What you should do: Multiply every click coordinate in the answers by 1.75 and round to whole numbers, with halves going up. Reproduce only the lines of the records from the one containing "For every named target in this 283×1538" through the one containing "Privacy Policy (176, 1528)", and leave the requests and their numbers unchanged.

Data for the task:
## BEGIN
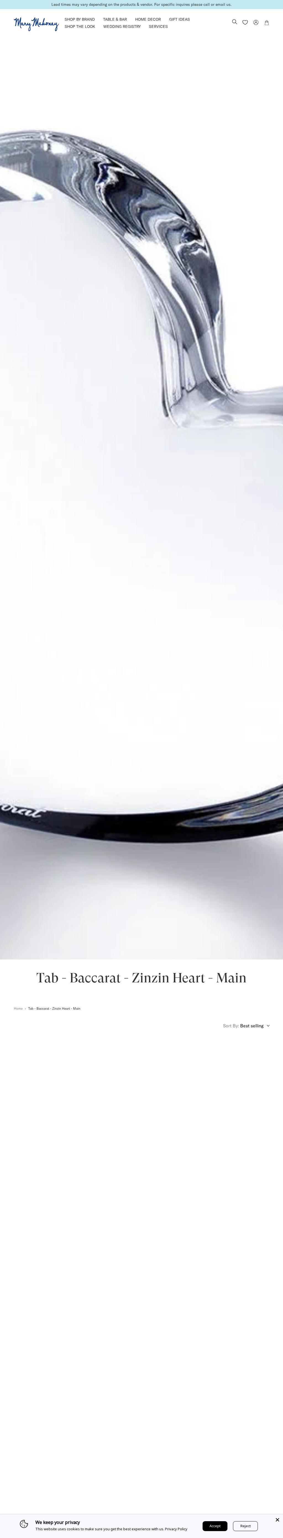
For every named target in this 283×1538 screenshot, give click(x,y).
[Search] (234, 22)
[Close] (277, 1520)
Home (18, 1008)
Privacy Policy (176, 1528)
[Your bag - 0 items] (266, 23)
## END
## BEGIN
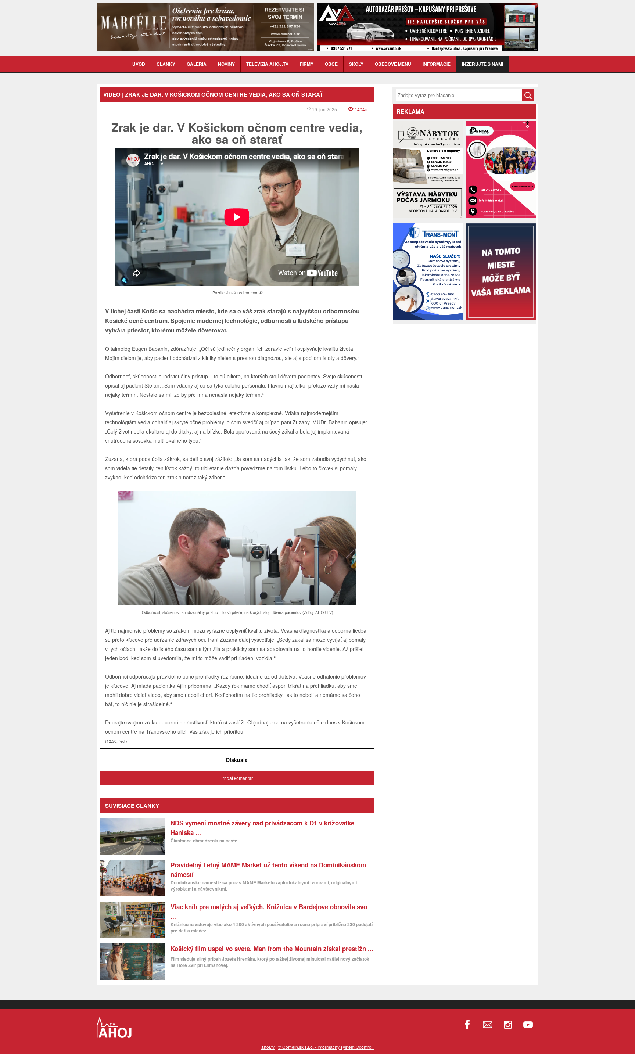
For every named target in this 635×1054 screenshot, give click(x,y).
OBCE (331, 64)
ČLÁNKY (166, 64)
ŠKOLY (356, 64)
## END
Solved problem:
For every named target in this 283×1538 screenshot, give click(x,y).
[Search] (410, 39)
[Close] (485, 2660)
Home (32, 1764)
Privacy Policy (308, 2674)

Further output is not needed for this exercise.